I would expect the human neurons to have very little extra 'DNA-computing' complexity versus a roundworm. I'd be very surprised if there's anything complicated going on beyond storing the weight of connections etc. I'd be very surprised if what's stored in DNA is not just the persistent store of how the proteins are at the synapses and what connections were and were not pruned and so on, the stuff we already know we need to be able to read. When I recall something, I am pretty sure I don't have to wait for the DNA or RNA to be read and proteins produced, and then for proteins to move around till they can latch onto whatever targets.

edit: So, assuming that DNA only stores duplicate of the data that's in the proteins at the synaptic junctions, this is good news and means that the brain scanning may be easier than we thought it is, as we found another place where we can read the data from. The brain emulation, I don't think that would make this harder to any practical extent.

It doesn't need to be anything complex. Perhaps just an neural activity statistics so that neurogenesis has information about where to put new neurons,

I generally think of this as a known unknown, I want more evidence that it is important before arguing too much. I think it just highlights that there might be unknown unknowns with regards to brain function, so our pdf for when ems occurs should be fairly broad.

Re-purposed unique binding ID proteins (forgot the biological term for it, each neuron makes itself entire series of more and less unique IDs).

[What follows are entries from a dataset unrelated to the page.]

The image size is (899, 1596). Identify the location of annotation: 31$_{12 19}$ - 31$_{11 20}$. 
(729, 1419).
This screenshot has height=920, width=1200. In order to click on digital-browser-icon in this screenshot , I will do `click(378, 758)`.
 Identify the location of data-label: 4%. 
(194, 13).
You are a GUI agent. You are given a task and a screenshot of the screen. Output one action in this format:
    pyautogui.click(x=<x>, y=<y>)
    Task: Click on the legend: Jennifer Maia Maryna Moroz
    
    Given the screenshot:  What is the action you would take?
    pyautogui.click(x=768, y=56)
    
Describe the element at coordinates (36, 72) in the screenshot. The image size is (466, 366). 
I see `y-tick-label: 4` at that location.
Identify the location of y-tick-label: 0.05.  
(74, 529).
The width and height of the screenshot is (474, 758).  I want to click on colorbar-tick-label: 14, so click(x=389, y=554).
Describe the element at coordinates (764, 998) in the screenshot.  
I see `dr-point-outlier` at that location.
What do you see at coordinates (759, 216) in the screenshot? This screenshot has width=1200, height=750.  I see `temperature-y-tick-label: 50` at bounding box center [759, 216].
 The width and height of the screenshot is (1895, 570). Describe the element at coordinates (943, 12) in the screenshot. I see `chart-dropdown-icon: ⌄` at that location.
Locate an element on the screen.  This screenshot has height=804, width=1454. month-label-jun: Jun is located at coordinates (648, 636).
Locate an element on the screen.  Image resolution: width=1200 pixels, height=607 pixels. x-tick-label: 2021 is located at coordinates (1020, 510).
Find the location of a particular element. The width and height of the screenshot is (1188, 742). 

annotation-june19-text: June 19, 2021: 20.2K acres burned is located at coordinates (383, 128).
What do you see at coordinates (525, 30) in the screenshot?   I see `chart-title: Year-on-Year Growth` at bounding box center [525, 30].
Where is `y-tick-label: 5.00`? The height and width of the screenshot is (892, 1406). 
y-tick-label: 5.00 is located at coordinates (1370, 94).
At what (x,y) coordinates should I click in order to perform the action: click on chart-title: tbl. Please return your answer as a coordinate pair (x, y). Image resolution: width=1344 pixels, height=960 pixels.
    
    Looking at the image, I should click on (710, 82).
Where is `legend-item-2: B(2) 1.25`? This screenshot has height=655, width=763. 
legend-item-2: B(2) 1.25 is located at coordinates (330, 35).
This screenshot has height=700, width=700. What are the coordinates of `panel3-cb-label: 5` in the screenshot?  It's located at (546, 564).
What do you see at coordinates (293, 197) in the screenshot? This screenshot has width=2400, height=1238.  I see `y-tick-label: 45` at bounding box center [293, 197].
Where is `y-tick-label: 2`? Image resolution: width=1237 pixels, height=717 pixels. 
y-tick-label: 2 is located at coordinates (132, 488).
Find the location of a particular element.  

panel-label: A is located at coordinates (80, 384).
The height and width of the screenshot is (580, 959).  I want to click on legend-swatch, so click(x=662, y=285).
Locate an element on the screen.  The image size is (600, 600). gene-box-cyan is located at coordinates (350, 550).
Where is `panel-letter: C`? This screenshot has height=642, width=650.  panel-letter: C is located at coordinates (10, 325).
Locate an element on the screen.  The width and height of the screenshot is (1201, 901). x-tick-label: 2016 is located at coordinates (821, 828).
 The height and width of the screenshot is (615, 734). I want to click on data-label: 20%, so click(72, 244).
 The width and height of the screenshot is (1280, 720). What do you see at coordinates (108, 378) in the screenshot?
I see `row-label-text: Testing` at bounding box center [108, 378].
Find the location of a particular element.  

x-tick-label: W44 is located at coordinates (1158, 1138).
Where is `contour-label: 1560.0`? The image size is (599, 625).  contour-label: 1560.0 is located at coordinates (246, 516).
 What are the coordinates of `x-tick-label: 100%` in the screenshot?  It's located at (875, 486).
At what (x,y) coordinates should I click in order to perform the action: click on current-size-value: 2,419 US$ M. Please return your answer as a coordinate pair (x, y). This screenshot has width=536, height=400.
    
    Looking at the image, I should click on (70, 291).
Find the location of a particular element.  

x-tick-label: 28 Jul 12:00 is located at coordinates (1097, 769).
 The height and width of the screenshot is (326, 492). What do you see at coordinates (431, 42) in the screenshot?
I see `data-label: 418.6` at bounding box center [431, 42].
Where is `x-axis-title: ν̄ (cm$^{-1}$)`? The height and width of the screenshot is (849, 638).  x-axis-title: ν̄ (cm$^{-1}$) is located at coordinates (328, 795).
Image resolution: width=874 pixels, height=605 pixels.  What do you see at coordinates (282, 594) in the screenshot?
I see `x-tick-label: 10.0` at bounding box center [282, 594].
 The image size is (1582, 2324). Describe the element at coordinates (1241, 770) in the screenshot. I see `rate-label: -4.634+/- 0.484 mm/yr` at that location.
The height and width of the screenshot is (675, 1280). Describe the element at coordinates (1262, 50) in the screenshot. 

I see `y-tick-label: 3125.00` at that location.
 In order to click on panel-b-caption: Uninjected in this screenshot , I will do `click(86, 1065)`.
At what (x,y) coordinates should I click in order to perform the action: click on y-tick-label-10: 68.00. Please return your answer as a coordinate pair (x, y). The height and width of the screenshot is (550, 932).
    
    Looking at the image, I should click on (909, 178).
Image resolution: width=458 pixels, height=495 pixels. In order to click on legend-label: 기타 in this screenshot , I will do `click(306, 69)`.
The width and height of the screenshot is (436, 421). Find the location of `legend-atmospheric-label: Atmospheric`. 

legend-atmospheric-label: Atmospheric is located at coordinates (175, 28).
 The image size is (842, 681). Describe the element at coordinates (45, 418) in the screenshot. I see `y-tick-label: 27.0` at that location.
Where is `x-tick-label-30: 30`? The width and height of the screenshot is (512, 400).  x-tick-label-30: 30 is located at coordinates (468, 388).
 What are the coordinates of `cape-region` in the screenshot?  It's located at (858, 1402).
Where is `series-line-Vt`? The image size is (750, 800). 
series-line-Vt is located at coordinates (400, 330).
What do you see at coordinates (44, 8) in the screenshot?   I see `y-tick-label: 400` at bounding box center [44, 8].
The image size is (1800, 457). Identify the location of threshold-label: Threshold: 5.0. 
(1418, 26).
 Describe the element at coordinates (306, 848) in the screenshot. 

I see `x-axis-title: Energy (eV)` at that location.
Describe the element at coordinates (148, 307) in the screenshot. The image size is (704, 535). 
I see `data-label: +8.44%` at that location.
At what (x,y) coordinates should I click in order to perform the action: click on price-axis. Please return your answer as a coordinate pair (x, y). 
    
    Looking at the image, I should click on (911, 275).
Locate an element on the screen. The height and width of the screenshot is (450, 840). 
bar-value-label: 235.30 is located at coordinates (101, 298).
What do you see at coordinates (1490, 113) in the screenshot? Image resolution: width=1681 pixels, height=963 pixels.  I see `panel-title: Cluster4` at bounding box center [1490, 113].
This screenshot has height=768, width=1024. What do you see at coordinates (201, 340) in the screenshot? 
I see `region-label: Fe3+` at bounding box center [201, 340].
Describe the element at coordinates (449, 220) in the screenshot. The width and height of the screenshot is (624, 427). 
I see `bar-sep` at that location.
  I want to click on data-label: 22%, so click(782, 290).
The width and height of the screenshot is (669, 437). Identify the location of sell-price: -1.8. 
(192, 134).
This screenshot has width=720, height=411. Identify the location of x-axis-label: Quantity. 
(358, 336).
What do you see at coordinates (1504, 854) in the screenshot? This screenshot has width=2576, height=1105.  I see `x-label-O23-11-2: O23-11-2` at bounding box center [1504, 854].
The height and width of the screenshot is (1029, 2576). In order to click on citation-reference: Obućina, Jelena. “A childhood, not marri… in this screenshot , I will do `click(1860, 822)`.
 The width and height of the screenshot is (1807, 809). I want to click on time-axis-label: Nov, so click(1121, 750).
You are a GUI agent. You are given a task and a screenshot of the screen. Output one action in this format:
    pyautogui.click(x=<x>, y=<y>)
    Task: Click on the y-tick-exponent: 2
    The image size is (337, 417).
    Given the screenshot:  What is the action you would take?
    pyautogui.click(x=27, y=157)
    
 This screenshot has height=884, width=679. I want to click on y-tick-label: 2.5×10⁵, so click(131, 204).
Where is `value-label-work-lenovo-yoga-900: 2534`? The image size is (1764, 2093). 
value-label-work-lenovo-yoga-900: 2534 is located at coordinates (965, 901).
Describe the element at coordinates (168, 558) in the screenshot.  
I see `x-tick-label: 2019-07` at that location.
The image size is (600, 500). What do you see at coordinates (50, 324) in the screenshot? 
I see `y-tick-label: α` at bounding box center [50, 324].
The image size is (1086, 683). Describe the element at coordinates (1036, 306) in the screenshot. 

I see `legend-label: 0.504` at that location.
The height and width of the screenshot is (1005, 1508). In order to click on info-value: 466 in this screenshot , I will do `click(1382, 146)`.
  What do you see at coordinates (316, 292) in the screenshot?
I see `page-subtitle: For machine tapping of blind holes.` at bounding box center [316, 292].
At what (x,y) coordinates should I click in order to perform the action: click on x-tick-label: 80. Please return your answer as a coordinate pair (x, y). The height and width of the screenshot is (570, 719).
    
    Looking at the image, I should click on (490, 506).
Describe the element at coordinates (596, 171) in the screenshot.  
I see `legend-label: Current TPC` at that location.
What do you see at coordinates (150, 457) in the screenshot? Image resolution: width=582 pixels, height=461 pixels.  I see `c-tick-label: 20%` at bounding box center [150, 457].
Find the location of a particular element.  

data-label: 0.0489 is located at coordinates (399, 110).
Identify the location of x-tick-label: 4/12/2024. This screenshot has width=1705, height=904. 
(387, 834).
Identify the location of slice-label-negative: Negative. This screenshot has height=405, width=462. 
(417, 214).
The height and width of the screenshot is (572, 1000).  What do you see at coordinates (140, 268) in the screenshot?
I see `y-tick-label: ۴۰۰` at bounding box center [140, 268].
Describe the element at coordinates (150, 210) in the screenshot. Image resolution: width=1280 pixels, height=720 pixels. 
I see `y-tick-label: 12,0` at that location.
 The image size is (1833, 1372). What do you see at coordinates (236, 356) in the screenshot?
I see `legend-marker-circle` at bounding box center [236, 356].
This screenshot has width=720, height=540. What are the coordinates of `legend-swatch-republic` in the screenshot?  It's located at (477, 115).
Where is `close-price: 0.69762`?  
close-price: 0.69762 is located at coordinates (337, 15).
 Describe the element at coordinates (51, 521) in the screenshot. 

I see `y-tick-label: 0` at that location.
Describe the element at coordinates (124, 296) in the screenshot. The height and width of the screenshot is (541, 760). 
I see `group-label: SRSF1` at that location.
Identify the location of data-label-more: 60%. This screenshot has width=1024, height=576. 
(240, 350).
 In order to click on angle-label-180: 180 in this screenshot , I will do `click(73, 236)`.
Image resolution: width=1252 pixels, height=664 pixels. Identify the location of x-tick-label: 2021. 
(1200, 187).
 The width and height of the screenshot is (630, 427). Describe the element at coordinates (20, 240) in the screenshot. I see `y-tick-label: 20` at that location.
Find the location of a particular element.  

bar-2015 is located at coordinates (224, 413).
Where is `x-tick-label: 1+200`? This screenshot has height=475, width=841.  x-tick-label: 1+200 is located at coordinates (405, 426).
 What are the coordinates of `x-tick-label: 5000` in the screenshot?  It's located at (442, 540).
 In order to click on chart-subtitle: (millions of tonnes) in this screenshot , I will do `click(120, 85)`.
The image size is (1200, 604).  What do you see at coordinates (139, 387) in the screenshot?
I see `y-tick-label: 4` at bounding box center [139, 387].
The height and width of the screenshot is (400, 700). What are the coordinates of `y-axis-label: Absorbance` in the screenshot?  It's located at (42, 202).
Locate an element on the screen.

Are you thinking about the immune system? If not I'd be interested in knowing more.

Yep, I think so too. Nothing in my reply to you right now may depend on the DNA directly as DNA is too slow; it has to use the already existing proteins which we already know we need to scan. Ditto for the 'long term memory'; long term memory write and recall cannot rely on this if you remember something from 3 minutes ago (which is still 'long term').

So, from a scan that does not read DNA we would have sufficient information to at least create the brain emulation that can write this reply; we may also need to figure out how retrotransposons work in the neurons to make the simulation accurate long-term (the emulation might otherwise end up with some kind of learning disability, potentially quite severe if the emulated brain can't retain long term memories beyond the span of several hours).

But I do not think we would absolutely have to find out a way to read the DNA off each neuron when making the scan. It would suffice to infer everything from the copy in the proteins. (however if we find a way to read dna of every neuron, it might be that we could use it instead of reading the proteins themselves accurately).

Are you thinking about the immune system? If not I'd be interested in knowing more.

The system that makes neuron not connect to itself.

edit: that's what i mean

Regarding cryo, would this make freezing harder, or restoration harder?

Restoration. If you stop chemistry the dna should be intact to be read.

So it might take longer for the tech to be developed, which means it might be less worthwhile for you, if you think that humanity is unstable and may not look after you for that amount of time.

An interesting twist to the Turing test, someone might be behaviorally human and fool you in the short-term, but may seem odd when tasked with learning problems.

So, do you think we could make a Clive Wearing em?